### Texto fornecido
══════
Acordei tarde, embalada pelo
friozinho que chegou na cidade ontem à noite, e fui cuidar dos meus temperinhos
na janela. Do outro lado, distante, estava o menino que grita pela janela.
Assim que me viu, gritou: "oi!". Eu olhei em sua direção, surpresa
(foi a primeira vez que ele se dirigiu a mim de início). Eu, constrangida com a
deferência que me soou como homenagem, gritei de volta: "Oi!" Ele respondeu,
"tá frio". Eu de cá, lembrei que hoje é sábado e que muita gente
ainda devia estar dormindo, e gritei acanhada: "tá frio". Acenei. O
menino acenou de volta. Uma mulher ainda jovem, que parecia ser sua mãe,
apareceu na janela, como a me dizer que olha pelo filho. Acenou para mim. Eu
retribuí o aceno. O menino, gritou de novo -"tá frio", em uma nova
tentativa de puxar assunto. Eu de cá, ainda envergonhada, sem conseguir me
despir da minha madureza, sepultei a conversa, com um lacônico
"sim". Ele não desistiu, e continuou na janela a me olhar, talvez
estranhando a mulher que costuma lhe retribuir os gritos guturais. Talvez tenha
pensado que eu ainda não sei falar, que só sei gritar e repetir o que ouço,
como os bebês. Será que ele tem um irmãozinho que faz isso, o imita em tudo?
══════
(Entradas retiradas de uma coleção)
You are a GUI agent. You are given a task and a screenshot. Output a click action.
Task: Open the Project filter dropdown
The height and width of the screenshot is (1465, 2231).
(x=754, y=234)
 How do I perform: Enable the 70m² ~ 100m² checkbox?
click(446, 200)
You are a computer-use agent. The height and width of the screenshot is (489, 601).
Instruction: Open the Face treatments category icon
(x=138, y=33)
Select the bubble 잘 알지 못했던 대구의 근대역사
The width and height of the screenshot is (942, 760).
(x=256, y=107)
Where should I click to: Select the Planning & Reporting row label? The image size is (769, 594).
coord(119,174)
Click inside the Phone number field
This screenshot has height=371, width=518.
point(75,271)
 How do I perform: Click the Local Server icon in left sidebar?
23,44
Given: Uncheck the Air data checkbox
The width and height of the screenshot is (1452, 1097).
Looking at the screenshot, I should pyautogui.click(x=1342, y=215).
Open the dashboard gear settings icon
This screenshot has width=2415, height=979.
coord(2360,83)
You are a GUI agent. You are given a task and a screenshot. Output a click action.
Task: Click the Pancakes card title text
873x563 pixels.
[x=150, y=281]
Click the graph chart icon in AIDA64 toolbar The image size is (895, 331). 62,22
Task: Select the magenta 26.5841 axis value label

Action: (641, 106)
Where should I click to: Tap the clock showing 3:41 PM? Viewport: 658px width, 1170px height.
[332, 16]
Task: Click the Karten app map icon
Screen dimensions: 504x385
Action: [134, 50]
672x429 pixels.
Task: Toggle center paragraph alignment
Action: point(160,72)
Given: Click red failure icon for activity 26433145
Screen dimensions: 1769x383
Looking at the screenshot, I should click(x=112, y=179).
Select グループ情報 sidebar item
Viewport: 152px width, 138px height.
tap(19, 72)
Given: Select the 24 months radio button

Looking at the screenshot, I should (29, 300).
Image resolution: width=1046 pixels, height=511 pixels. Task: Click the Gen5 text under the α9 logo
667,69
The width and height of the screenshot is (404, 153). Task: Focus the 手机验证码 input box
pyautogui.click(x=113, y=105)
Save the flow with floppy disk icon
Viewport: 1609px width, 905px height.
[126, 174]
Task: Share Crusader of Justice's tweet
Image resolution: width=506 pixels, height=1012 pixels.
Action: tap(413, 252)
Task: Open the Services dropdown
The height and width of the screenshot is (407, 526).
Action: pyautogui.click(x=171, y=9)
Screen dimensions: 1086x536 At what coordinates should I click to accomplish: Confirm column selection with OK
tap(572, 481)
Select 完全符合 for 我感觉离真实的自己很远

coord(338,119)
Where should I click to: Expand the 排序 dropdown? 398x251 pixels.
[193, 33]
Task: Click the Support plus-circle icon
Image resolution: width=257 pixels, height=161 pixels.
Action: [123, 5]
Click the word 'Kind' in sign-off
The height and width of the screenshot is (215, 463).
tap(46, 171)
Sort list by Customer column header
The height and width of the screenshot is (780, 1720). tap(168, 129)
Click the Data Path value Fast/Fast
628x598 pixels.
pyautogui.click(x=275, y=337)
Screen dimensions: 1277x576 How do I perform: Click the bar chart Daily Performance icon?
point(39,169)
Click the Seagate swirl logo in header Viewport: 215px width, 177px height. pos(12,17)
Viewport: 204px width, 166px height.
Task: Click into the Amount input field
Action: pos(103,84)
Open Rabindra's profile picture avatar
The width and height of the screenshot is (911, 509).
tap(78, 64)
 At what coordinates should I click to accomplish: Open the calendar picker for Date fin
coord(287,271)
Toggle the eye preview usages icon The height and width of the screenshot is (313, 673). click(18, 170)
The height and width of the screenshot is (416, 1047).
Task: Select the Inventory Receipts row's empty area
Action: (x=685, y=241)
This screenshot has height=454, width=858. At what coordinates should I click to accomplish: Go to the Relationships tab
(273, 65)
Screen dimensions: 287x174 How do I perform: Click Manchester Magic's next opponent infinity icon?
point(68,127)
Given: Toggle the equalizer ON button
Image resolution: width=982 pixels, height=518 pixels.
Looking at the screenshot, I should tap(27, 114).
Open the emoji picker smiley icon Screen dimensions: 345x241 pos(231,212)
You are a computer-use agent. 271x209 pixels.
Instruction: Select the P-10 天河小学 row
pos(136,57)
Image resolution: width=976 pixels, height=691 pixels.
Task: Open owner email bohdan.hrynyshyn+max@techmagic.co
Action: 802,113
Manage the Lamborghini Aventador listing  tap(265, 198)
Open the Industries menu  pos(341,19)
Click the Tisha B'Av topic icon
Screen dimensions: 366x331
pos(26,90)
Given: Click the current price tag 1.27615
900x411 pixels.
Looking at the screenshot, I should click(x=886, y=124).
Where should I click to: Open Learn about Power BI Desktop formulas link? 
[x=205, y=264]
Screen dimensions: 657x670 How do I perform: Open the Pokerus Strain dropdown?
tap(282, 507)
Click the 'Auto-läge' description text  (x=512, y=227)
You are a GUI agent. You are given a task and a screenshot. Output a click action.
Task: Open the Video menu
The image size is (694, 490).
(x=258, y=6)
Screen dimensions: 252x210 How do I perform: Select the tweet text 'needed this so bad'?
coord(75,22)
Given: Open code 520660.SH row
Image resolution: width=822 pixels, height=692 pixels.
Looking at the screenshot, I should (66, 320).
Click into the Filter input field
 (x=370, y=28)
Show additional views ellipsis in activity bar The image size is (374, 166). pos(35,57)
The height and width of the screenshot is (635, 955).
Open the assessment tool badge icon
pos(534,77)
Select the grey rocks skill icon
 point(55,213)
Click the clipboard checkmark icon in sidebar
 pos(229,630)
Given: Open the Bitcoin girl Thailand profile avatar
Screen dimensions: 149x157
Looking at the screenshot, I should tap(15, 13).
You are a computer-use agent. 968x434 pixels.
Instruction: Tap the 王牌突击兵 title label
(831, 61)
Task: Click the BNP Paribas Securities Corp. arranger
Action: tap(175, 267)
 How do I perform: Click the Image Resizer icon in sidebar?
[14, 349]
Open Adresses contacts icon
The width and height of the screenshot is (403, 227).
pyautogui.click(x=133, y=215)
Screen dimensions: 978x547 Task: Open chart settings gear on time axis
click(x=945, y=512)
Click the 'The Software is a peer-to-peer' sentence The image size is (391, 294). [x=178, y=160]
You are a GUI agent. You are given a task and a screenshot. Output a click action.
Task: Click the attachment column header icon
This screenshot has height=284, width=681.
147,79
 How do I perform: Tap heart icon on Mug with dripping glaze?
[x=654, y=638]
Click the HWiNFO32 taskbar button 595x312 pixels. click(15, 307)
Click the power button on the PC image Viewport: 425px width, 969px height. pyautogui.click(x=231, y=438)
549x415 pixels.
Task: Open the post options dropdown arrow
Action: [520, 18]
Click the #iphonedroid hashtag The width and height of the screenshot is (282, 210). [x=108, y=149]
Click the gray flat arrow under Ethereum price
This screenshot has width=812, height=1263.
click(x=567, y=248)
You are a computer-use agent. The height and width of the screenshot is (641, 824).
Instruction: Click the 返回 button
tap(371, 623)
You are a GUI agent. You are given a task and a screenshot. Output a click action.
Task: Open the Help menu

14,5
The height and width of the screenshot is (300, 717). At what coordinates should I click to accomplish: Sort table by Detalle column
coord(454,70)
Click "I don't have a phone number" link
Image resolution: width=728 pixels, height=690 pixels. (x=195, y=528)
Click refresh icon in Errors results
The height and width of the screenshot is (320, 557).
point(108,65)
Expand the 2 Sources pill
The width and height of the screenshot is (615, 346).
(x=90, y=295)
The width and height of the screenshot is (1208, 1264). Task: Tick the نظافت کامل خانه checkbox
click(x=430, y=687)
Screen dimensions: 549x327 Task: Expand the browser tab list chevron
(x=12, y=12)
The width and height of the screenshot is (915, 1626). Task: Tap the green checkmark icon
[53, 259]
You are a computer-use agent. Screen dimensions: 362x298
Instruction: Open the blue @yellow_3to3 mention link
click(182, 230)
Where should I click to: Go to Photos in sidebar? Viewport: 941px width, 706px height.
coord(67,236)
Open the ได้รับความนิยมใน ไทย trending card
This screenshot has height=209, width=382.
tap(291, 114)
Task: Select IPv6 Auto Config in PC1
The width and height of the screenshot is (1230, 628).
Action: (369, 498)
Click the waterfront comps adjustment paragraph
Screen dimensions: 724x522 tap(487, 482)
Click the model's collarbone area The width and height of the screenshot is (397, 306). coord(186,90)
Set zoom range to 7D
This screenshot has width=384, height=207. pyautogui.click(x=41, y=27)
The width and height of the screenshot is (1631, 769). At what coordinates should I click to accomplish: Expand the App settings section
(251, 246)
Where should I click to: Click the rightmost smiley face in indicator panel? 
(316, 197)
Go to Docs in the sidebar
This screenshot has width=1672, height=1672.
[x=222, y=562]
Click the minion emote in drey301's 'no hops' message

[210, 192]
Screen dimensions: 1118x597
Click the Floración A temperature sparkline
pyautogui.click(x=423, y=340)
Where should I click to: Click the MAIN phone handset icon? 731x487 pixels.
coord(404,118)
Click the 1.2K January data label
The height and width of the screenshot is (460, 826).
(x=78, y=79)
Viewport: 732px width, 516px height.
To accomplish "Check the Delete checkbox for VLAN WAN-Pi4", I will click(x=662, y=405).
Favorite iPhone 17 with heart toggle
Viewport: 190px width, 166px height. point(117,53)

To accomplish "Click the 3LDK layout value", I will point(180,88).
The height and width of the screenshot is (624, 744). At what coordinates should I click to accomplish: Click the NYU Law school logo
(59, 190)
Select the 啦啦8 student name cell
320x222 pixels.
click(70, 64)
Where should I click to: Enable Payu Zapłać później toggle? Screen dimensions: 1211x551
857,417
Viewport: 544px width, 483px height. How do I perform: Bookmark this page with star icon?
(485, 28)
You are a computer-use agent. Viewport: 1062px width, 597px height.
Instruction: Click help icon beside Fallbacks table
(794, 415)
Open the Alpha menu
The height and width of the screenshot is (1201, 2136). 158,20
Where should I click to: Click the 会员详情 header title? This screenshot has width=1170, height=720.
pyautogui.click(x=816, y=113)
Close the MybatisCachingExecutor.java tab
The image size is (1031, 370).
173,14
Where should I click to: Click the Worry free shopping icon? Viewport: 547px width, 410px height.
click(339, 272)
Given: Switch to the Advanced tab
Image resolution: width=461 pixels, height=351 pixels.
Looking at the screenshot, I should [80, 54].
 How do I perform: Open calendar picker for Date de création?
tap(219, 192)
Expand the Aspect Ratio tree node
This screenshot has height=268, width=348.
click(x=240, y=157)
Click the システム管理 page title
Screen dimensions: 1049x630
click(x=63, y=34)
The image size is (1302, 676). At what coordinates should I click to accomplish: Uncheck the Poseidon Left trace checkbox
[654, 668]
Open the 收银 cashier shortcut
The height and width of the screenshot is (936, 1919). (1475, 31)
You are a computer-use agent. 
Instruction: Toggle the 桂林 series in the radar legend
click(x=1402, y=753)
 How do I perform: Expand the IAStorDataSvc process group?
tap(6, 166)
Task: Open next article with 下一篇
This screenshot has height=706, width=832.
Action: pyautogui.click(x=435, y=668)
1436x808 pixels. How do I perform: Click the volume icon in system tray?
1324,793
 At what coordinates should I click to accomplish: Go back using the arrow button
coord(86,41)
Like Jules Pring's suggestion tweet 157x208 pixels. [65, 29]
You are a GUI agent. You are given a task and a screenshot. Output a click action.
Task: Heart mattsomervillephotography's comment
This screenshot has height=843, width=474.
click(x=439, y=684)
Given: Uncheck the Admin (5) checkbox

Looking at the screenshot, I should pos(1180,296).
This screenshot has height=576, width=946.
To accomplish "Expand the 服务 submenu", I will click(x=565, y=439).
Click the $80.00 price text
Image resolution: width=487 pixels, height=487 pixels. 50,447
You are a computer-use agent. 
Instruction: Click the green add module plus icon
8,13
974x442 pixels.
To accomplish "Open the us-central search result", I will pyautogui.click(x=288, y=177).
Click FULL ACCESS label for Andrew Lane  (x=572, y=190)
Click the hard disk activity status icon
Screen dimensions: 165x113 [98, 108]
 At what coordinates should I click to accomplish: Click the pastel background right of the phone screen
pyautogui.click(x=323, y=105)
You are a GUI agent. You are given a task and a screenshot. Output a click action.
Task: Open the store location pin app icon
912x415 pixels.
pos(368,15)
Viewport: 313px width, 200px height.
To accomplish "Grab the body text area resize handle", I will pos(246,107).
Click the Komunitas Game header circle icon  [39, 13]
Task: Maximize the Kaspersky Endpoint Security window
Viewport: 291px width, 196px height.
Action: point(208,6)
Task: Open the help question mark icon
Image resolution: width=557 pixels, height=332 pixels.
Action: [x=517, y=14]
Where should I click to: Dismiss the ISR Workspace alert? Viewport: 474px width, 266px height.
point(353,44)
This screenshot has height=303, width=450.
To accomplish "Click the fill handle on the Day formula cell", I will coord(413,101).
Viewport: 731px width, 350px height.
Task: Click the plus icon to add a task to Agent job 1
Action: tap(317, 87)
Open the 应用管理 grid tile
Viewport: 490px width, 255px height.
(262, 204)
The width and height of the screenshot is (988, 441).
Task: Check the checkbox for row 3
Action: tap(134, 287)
══════
### Problemas a resolver
A. Transcreva do texto sobre o menino da janela o trecho que começa em "Acordei tarde, embalada" e termina em "grita pela janela.".
B. Reescreva como lista, de forma mais concisa, o parágrafo do texto sobre o menino da janela que começa com "Acordei tarde", mantendo os fatos principais.

### Soluções dos problemas
A.
Acordei tarde, embalada pelo
friozinho que chegou na cidade ontem à noite, e fui cuidar dos meus temperinhos
na janela. Do outro lado, distante, estava o menino que grita pela janela.

B.
- A narradora acorda tarde, por causa do frio que chegou à cidade na noite anterior, e vai cuidar dos temperos na janela.
- Do outro lado, o menino que grita pela janela diz "oi!" primeiro, algo que nunca tinha feito, e ela responde "Oi!".
- Ele diz "tá frio". Lembrando que é sábado e que muita gente ainda dorme, ela repete acanhada "tá frio" e acena, e ele acena de volta.
- Uma mulher jovem, que parece ser a mãe dele, aparece na janela e acena, e a narradora retribui.
- O menino repete "tá frio" para puxar assunto. Ainda envergonhada, ela encerra a conversa com um "sim".
- Ele continua olhando. Ela supõe que ele talvez estranhe a mulher que costuma responder a seus gritos e pense que ela só sabe gritar e repetir, como os bebês. Também se pergunta se ele tem um irmãozinho que o imita.